Sustained mTORC1 activation in activated T cells impairs vaccine responses in older individuals
Xiaorong Lin, Yanhua Du, Shuo Kan, Junjie Chen, Junjie Chen, Yunxue Yin, Linlin Li, Jingwen Chen, Jingwen Chen, Wuhua Jiang, Wenqiang Cao, Chulwoo Kim, Liang Chen, Shiwen Wang, Jörg J. Goronzy, Jun Jin
Abstract
T cell aging contributes to the lower vaccine efficacy in older adults, yet the molecular mechanism remains elusive. Here, we show the density of initially responding naïve CD4 + T cells is instructive in T follicular helper (TFH) cell fate decisions and declines with age. A lower number of initially responding cells did not affect TFH differentiation at peak responses after immunization but accounted for an increased contraction phase manifesting as a larger loss of CXCR5 expression. Mechanistically, cells activated at a lower initial density had more sustained mammalian target of rapamycin complex 1 (mTORC1) activities that impair CXCR5 maintenance.

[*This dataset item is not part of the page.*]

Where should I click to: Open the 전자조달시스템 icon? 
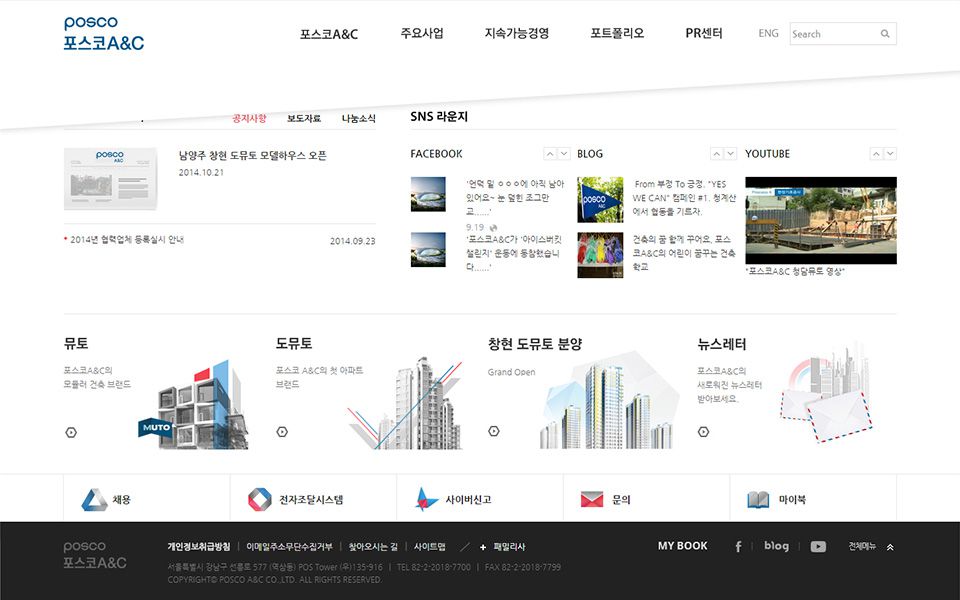pos(260,499)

YAP-dependent regulation of SLC7A5 involved in the cell density–dependent regulation of mTORC1 activities and TFH loss. Old mice fed with a leucine-restricted diet after peak responses showed smaller TFH loss and improved humoral immune responses. Attenuating mTORC1 signaling after peak response is a strategy to boost vaccine responses in older individuals.